Your task is to restate exactly the lines from the one holding "Allow all (68, 1375)" to the end of the entries below, inclusive.
******
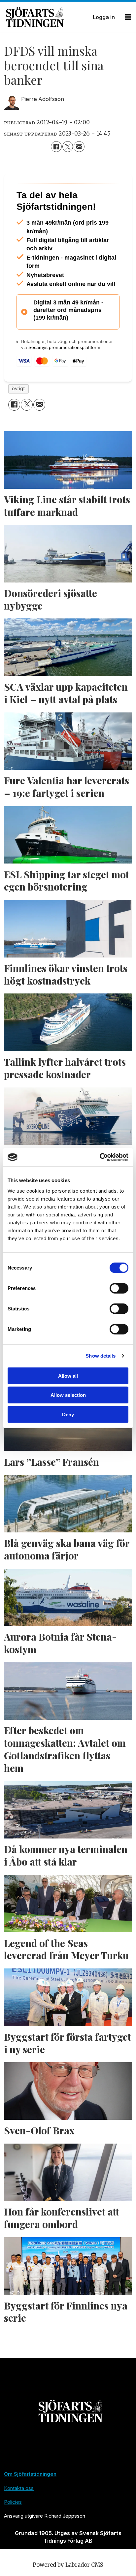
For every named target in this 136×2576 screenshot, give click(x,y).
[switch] (119, 1288)
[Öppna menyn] (128, 17)
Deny (68, 1414)
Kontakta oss (19, 2517)
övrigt (18, 418)
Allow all (68, 1375)
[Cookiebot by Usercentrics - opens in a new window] (99, 1157)
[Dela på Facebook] (56, 146)
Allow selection (68, 1395)
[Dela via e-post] (79, 146)
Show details (100, 1356)
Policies (13, 2531)
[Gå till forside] (47, 17)
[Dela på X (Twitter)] (67, 146)
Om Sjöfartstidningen (30, 2503)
******
_Result of the task_
Allow all (68, 1375)
[Cookiebot by Usercentrics - opens in a new window] (99, 1157)
[Dela på Facebook] (56, 146)
Allow selection (68, 1395)
[Dela via e-post] (79, 146)
Show details (100, 1356)
Policies (13, 2531)
[Gå till forside] (47, 17)
[Dela på X (Twitter)] (67, 146)
Om Sjöfartstidningen (30, 2503)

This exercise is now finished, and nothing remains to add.